[Work request]: Copy out the lines of the records below, and only those lines, from the one with "[زیلنسکی کی اقتدار" through the one with "info@triathlonwinkel.nl (126, 1486)", exactly as they appear.

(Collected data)
● ● ● ● ●

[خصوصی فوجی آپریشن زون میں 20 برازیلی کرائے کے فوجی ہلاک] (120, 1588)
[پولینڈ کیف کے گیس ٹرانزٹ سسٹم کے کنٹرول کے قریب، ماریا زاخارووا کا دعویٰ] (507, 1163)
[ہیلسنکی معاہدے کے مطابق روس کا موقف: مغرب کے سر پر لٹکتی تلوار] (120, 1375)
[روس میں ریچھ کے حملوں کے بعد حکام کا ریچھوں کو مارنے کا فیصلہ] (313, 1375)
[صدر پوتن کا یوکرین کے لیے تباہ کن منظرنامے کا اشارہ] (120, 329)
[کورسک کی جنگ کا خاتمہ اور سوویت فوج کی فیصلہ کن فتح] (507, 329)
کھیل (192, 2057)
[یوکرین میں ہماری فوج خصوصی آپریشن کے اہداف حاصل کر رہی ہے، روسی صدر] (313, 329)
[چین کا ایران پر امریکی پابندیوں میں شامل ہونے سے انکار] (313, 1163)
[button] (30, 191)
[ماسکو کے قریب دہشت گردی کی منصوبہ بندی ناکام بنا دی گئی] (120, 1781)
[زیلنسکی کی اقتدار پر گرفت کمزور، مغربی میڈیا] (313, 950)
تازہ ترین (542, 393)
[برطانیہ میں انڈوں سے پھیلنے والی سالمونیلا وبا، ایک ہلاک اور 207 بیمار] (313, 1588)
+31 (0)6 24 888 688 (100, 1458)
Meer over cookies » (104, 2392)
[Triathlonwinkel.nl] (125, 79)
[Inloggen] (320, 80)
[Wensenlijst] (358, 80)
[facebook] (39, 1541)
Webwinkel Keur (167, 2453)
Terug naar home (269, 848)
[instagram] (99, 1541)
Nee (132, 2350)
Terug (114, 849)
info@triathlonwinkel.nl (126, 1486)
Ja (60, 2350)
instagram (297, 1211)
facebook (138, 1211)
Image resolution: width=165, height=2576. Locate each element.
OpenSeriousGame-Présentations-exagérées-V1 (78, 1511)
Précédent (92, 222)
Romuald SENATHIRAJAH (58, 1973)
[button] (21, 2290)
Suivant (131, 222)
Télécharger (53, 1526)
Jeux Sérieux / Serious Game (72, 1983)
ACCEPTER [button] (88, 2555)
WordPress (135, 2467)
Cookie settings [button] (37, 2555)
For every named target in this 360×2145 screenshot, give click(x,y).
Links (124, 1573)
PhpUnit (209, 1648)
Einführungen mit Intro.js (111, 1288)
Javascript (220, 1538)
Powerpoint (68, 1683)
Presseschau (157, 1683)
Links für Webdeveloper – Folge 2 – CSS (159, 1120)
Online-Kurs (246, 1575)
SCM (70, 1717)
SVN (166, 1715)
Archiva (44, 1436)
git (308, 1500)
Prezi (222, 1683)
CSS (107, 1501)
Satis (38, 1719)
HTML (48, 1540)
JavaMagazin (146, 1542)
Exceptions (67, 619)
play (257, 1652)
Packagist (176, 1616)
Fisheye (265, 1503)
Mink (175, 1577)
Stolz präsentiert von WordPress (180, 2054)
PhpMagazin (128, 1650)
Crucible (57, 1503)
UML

● ● ● ● ●

[Answer box]:
[زیلنسکی کی اقتدار پر گرفت کمزور، مغربی میڈیا] (313, 950)
تازہ ترین (542, 393)
[برطانیہ میں انڈوں سے پھیلنے والی سالمونیلا وبا، ایک ہلاک اور 207 بیمار] (313, 1588)
+31 (0)6 24 888 688 (100, 1458)
Meer over cookies » (104, 2392)
[Triathlonwinkel.nl] (125, 79)
[Inloggen] (320, 80)
[Wensenlijst] (358, 80)
[facebook] (39, 1541)
Webwinkel Keur (167, 2453)
Terug naar home (269, 848)
[instagram] (99, 1541)
Nee (132, 2350)
Terug (114, 849)
info@triathlonwinkel.nl (126, 1486)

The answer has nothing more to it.